Entertaining and Enlightening With Her Words


“I have to entertain, because if I don't entertain you, you're not going to continue reading. But if I'm not out to enlighten, or change your mind about something, or change your behavior, then I really don't want to take the journey.” – Bebe Moore Campbell

Born in Philadelphia on this date in 1950, Campbell was an author, journalist and teacher who penned 3 New York Times bestsellers – Brothers and Sisters, Singing in the Comeback Choir, and What You Owe Me – before her death from cancer in 2006.  What You Owe Me was also a Los Angeles Times “Best Book of 2001.” 

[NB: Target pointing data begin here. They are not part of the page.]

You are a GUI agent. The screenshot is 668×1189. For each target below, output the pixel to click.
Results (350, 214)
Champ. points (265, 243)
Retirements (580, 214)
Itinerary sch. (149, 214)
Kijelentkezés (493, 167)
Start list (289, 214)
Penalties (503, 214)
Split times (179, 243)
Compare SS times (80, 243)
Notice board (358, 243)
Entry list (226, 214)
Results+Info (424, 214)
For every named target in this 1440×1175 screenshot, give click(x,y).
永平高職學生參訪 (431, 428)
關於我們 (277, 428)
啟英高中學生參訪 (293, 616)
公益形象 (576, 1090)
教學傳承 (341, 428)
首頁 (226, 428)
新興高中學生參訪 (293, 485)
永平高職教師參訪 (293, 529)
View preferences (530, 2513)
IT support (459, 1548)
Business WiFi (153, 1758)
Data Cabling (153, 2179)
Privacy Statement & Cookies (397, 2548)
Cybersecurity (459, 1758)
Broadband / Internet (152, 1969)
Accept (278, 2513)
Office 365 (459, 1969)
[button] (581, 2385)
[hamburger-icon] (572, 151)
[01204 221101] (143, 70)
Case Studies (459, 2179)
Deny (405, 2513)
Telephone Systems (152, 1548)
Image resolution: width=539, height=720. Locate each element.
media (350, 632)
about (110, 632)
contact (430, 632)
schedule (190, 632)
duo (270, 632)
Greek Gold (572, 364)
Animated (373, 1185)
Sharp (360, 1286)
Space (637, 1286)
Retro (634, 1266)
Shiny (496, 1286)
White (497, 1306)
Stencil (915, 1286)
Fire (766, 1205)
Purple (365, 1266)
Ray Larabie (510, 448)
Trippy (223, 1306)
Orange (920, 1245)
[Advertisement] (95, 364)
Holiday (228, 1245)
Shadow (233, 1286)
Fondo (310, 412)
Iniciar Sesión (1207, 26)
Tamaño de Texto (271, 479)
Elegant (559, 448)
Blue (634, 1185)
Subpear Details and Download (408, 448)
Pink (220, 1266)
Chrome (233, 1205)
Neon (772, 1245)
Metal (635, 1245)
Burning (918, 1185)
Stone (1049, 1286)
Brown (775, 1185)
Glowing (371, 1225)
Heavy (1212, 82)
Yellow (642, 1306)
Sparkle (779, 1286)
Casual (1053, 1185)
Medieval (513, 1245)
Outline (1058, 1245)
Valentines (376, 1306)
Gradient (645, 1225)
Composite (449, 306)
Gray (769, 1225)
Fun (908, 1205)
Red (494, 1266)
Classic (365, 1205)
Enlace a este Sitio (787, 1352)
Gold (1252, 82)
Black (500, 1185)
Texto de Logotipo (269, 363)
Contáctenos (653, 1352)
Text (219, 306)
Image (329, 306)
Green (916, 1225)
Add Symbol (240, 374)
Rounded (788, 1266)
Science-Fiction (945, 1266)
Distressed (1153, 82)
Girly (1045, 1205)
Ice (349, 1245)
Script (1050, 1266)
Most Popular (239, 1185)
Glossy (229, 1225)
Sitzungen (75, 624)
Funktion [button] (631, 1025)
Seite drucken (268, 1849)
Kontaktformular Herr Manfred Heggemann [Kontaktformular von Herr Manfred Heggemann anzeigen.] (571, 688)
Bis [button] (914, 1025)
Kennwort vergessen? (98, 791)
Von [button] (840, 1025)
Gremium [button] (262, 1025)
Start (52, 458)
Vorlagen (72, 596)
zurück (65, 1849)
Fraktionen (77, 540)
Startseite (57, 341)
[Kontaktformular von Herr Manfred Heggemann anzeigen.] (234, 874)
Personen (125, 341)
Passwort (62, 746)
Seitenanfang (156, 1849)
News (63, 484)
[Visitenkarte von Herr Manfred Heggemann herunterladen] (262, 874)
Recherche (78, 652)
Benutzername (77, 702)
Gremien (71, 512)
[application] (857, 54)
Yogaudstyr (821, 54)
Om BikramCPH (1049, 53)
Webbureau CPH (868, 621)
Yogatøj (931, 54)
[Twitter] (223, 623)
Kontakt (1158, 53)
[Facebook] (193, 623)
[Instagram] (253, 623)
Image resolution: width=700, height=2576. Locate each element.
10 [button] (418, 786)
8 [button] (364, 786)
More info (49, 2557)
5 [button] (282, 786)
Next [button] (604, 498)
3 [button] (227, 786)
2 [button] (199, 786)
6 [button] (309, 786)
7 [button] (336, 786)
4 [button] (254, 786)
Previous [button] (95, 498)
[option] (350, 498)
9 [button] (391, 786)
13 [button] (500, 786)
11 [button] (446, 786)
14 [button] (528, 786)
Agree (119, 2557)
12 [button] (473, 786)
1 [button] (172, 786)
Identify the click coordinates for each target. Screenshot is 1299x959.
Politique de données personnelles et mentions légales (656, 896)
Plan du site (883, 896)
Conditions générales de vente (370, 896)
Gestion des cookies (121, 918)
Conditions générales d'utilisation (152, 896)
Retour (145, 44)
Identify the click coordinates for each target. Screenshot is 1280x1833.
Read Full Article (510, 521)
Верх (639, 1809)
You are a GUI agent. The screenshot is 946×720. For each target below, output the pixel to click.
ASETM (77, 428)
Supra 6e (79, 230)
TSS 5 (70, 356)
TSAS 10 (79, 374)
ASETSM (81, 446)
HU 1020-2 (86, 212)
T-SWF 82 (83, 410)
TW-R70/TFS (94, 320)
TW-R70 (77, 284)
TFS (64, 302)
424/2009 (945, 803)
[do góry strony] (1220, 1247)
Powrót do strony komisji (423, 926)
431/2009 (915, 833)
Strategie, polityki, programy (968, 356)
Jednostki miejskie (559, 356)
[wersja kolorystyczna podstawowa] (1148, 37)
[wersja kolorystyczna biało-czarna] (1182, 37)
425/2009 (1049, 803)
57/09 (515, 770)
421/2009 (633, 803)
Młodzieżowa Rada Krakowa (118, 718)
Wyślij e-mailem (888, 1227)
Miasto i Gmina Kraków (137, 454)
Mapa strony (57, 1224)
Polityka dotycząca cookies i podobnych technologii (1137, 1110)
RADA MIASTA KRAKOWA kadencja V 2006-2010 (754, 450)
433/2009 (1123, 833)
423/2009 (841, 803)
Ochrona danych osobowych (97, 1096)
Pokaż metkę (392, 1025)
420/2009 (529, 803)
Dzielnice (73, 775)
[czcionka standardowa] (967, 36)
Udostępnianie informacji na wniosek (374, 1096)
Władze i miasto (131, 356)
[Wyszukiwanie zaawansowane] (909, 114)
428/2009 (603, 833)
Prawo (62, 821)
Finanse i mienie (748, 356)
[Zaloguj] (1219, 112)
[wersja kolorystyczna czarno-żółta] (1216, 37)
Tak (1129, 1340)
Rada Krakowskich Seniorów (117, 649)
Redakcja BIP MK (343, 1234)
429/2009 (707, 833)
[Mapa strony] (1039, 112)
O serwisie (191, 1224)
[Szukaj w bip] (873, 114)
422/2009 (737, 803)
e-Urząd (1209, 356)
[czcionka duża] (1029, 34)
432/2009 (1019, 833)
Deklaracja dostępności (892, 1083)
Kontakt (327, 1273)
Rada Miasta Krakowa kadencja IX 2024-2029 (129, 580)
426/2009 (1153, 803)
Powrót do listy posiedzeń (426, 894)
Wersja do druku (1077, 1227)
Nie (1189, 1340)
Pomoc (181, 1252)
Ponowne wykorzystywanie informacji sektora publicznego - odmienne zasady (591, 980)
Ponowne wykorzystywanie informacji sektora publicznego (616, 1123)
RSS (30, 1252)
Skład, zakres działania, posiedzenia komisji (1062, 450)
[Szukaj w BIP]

Interested in writing from her high school days, she graduated from the University of Pittsburgh and taught elementary school before taking a chance on her writing skills, working as both a journalist and creative writer.  Among her other acclaimed writings was the novel Your Blues Ain't Like Mine, a New York Times Notable Book of the Year and the winner of the NAACP Image Award for Literature.         Her many essays, articles, and excerpts appear in many anthologies.

Campbell always said that writing should be a joy and she advised new writers to look at any opportunity to do so.  “I would get up at 3 in the morning and write. Or sometimes I would write at midnight. Or I would write when my child napped. It wasn't a burden. I was so enthused about what I was doing at the time that I really didn't mind.”